Turistlerle Diyalog İçin Pratik İngilizce Cümleler
Bildiğimiz üzere dünyadaki en yaygın dillerin başında İngilizce gelir. İngilizcenin akıcılığını artırmak için tek tek kelimeleri kullanıp olayı sezdirmek yerine çok çeşitli cümleler kurarak konuşmak daha pratik değil mi? “Merhaba (Hi!)” ve “Nasılsın (How are you?)”dan daha fazlasını mı söylemek istiyorsun? Durup beklemek yerine pratik ingilizce cümleler ile işe başlamak istemez misin?
Yeni Cümleler Öğrenirken İşinize Yarayacak Önemli İpuçları
Pratik İngilizce cümleler nasıl öğrenilir? Gelin hep birlikte inceleyelim;
- İngilizce bir cümleyi ilk defa telaffuz ederken, üç defa yüksek sesle tekrar et. Evet, tam üç defa.
- Teknik öğrendikten sonra cümle kurmanın ne kadar basit olacağına şahit ol.
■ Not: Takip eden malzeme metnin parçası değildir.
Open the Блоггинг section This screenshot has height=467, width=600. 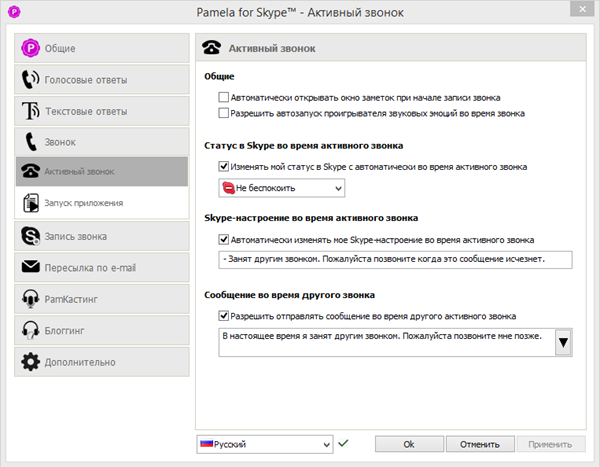tap(102, 330)
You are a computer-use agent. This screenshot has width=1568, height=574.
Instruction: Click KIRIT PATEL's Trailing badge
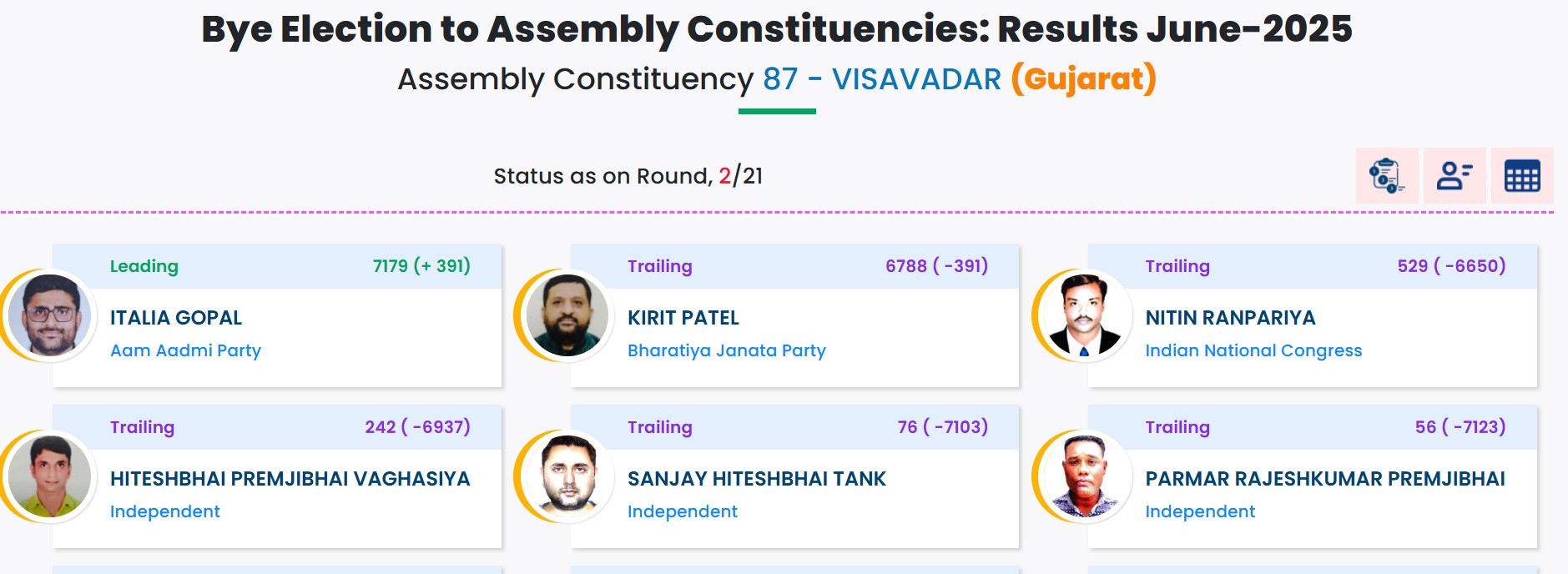[659, 266]
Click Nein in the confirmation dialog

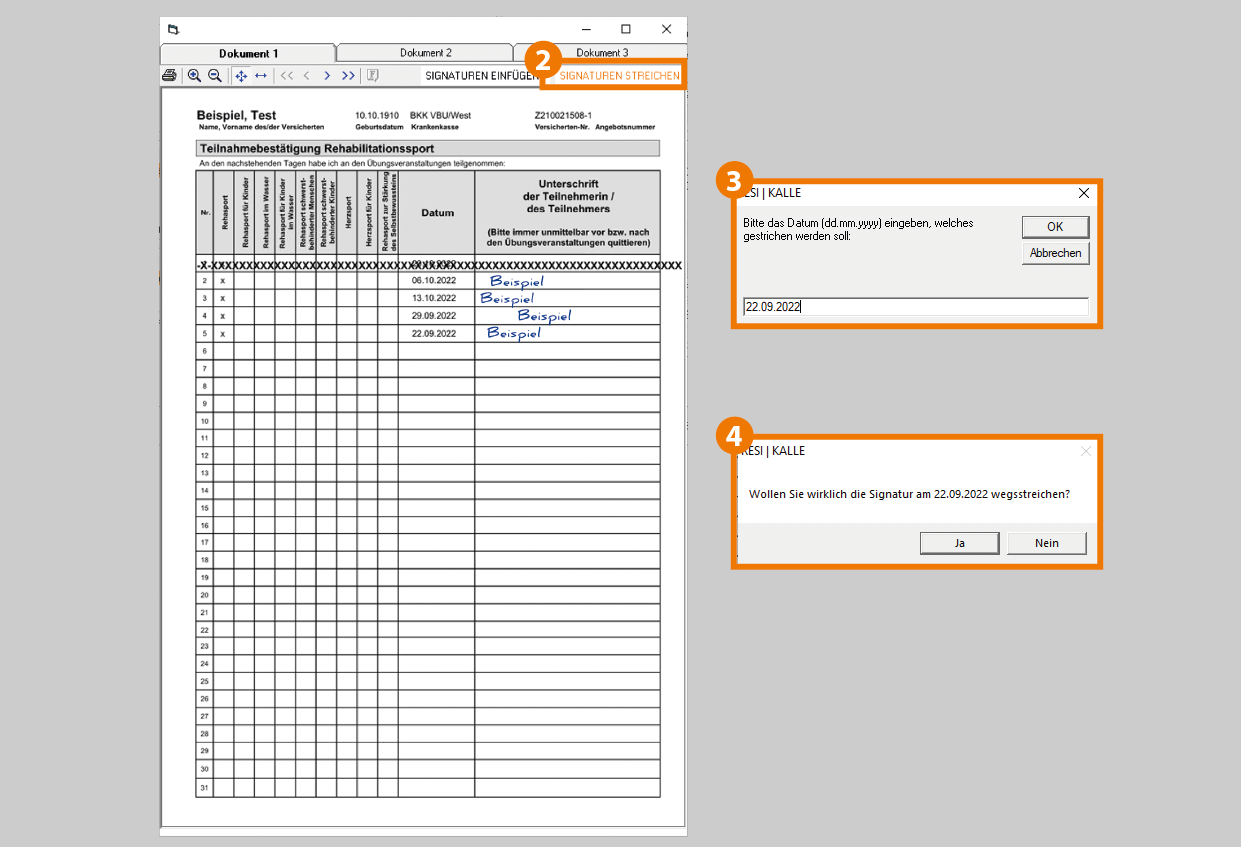click(1046, 543)
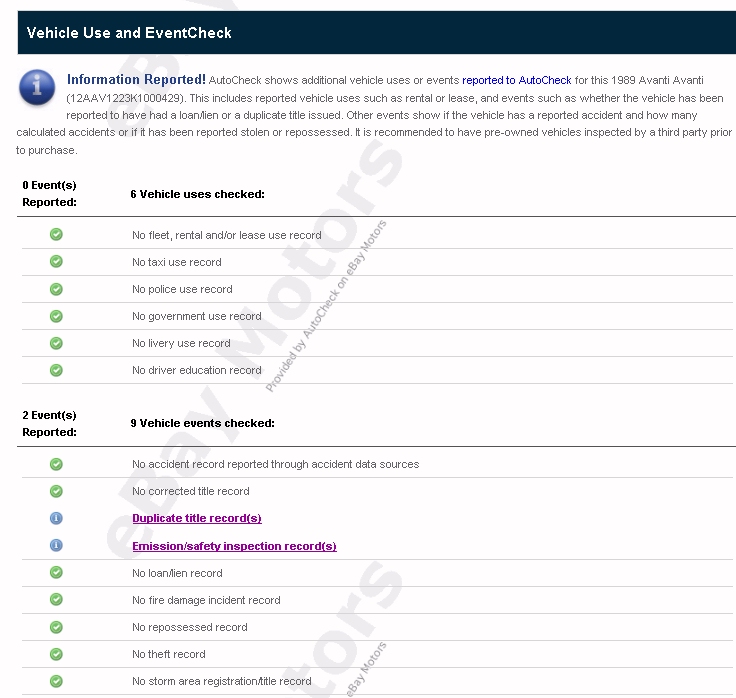Open the Emission/safety inspection record(s) link
Viewport: 736px width, 698px height.
234,547
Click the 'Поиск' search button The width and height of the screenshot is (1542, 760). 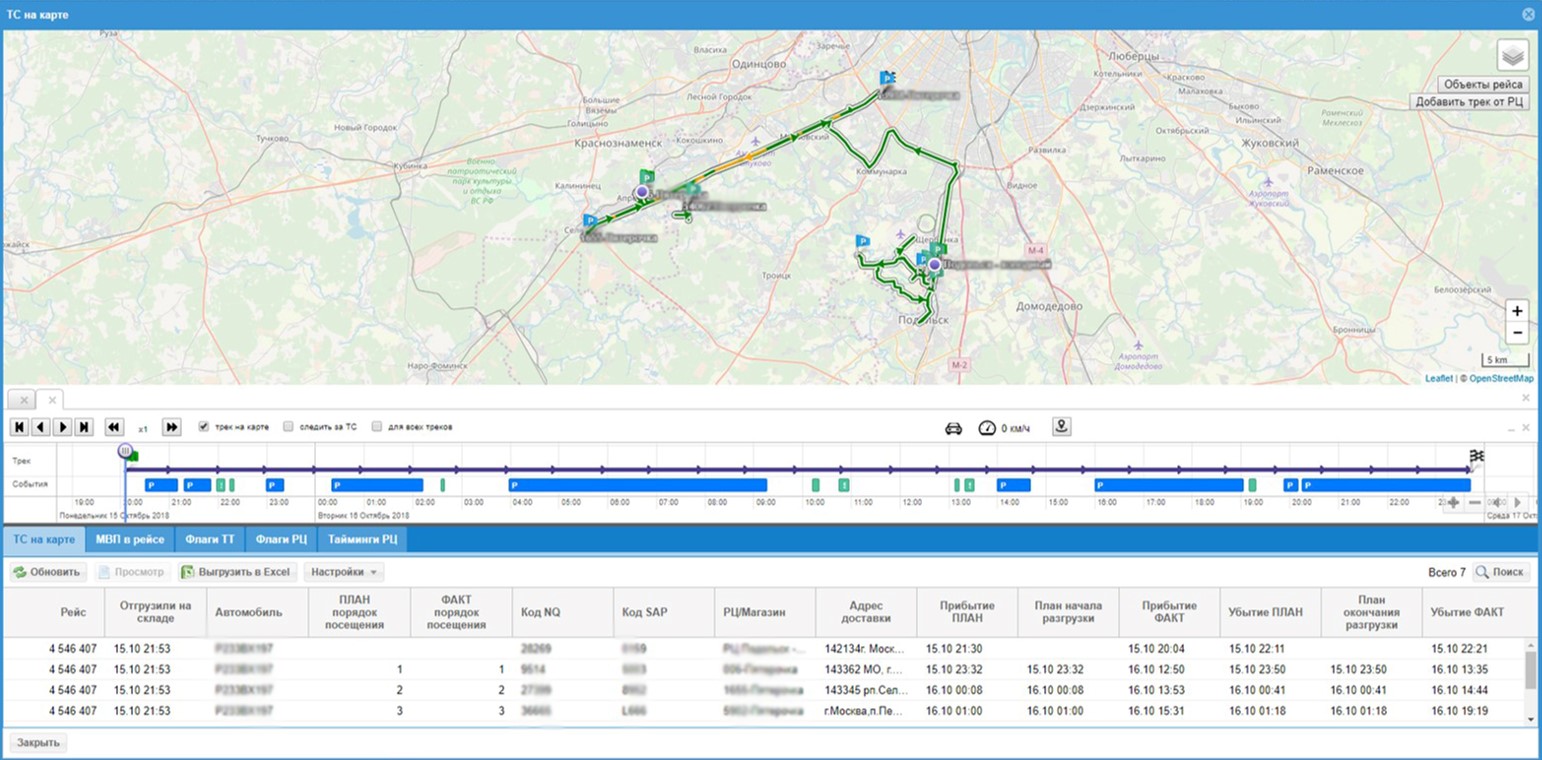(1500, 572)
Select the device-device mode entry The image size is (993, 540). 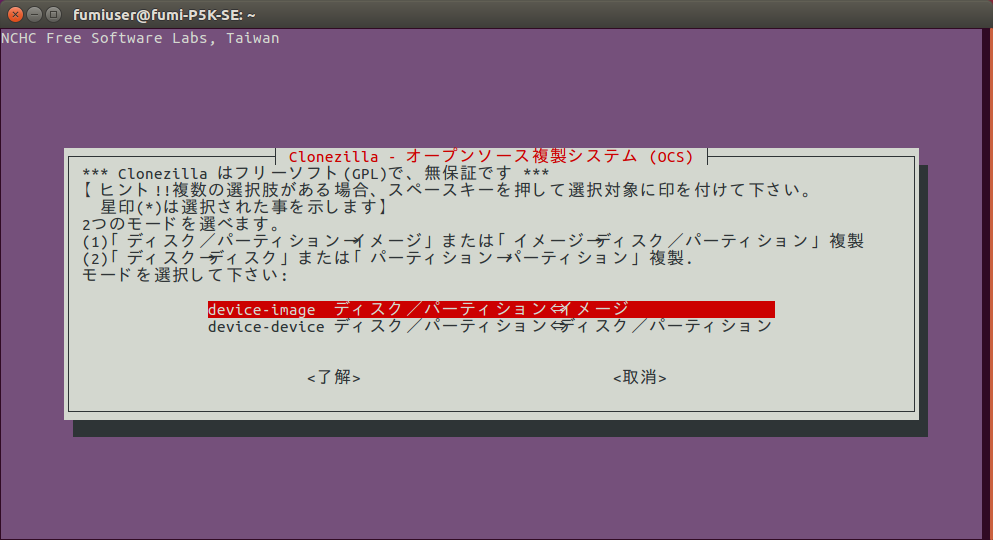[x=490, y=327]
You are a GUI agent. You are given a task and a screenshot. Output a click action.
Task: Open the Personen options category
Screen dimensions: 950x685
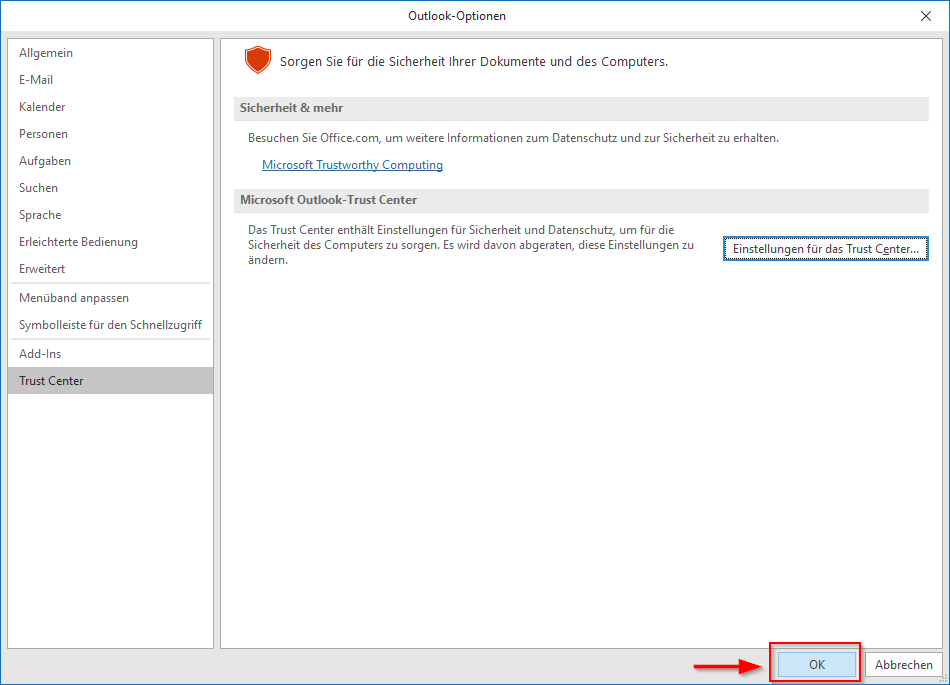click(43, 134)
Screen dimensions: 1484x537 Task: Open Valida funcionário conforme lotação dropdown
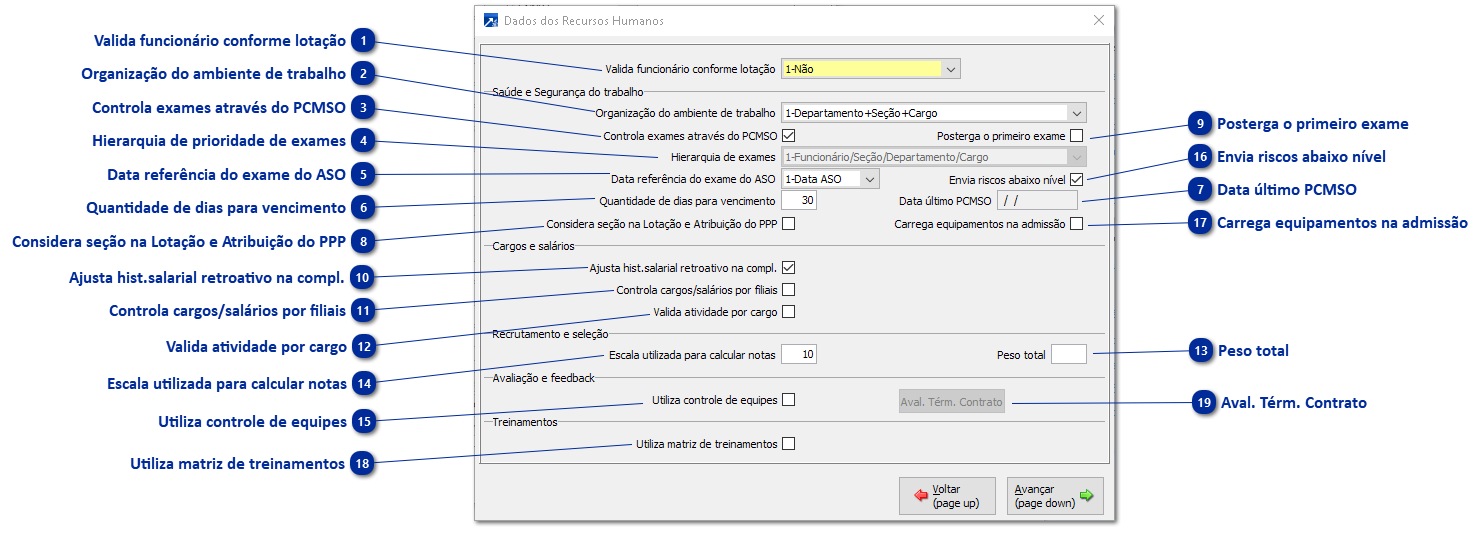pos(951,69)
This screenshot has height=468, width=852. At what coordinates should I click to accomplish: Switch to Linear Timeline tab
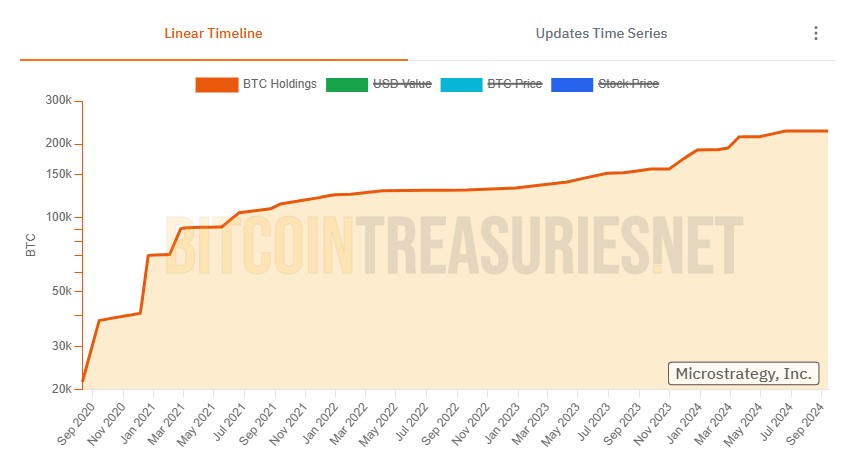(x=213, y=33)
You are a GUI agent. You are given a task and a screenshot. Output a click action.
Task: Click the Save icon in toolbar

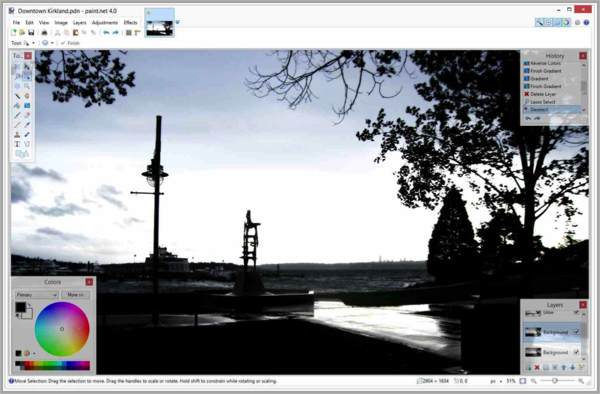31,33
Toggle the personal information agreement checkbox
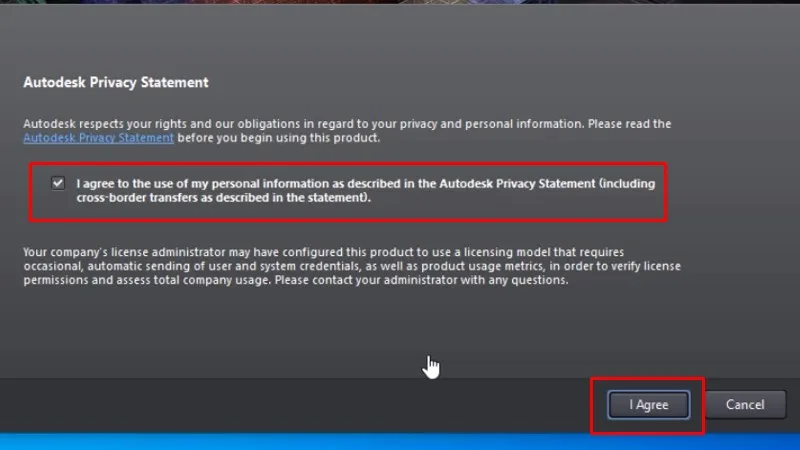Image resolution: width=800 pixels, height=450 pixels. coord(58,183)
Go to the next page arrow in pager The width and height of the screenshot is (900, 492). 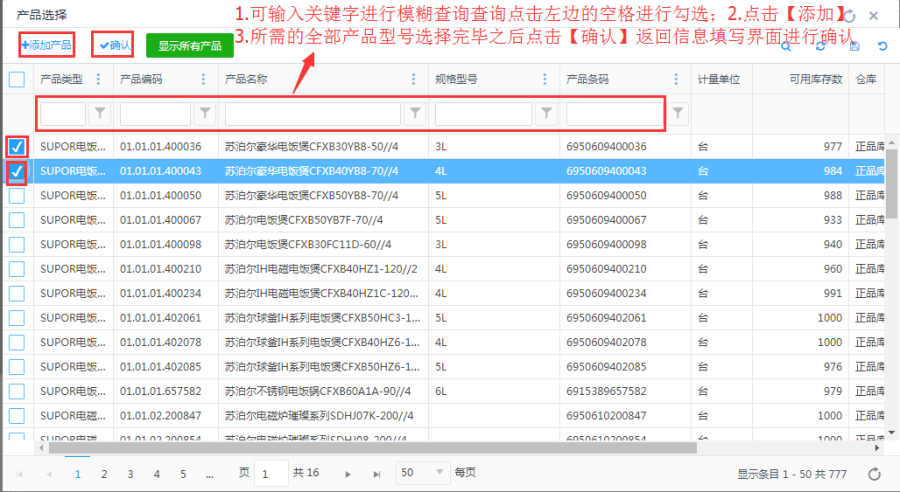(348, 473)
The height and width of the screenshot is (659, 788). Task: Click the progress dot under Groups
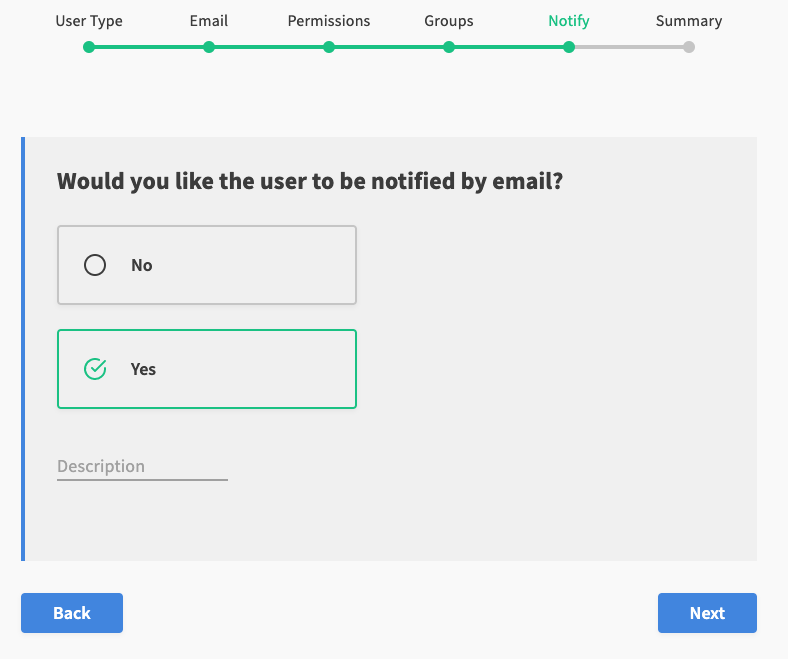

- Hayalinde bir sahne oluştur. Sahnedeki diğer insanları ve ne söylediklerini hayal et.
- Televizyon seyrederek, radyo dinleyerek, blog yazıları okuyarak bile kelime dağarcığını geliştirebilirsin.
- Düşündüklerini dile dök ve bu düşünceleri sırasıyla gerçek konuşmalarda kullan.
- Kelime ezberlemeyi ödev olarak görme, hayatın gündelik akışına dahil et.
İşinize Yarayacak İngilizce Turist Diyalogları
Yeni bir ortama girip yeni insanlarla kendi dilinde bile iletişim kurmak bazen zorken turistlerle konuşmaktan endişe duyman normal. Fakat ilk adımı bir atsan göreceksin ki düşündüğün kadar zor değil. Yeni insanlarla tanışırken unutmaman gereken ilk şey utangaçlığını yenmek. Bunu başarıp ardından kalıplaşmış İngilizce turist diyalogları ile başlarsan gerisi kendiliğinden gelecektir.
İşte bir konuşmada işine yarayacak basit İngilizce turist diyalogları;
What’s your name? (Adın ne?)
- Sohbete başlamanın en basit şekli.
Örneğin; Hi! My name is Neslihan. What’s your name? (Merhaba, benim adım Neslihan. Senin adın ne?
Nice to meet you. (Tanıştığıma memnun oldum.)
- İsimler karşılıklı söylendikten sonra bu cümleyi kullanmak kibarlığınızı gösterir.
Where are you from? (Nerelisin?)
- Ki bu formu aramızda bilmeyen yoktur. 🙂
What do you do? (Mesleğin ne?)
- Bu soru kalıbı da klasikleşen diyaloglar arasında, değil mi?
What do you like to do in your spare time? (Boş zamanlarında ne yapmaktan hoşlanırsın?)
- Birine neler yapmaktan hoşlandığını sormak, muhabbeti daha da ilerletecektir.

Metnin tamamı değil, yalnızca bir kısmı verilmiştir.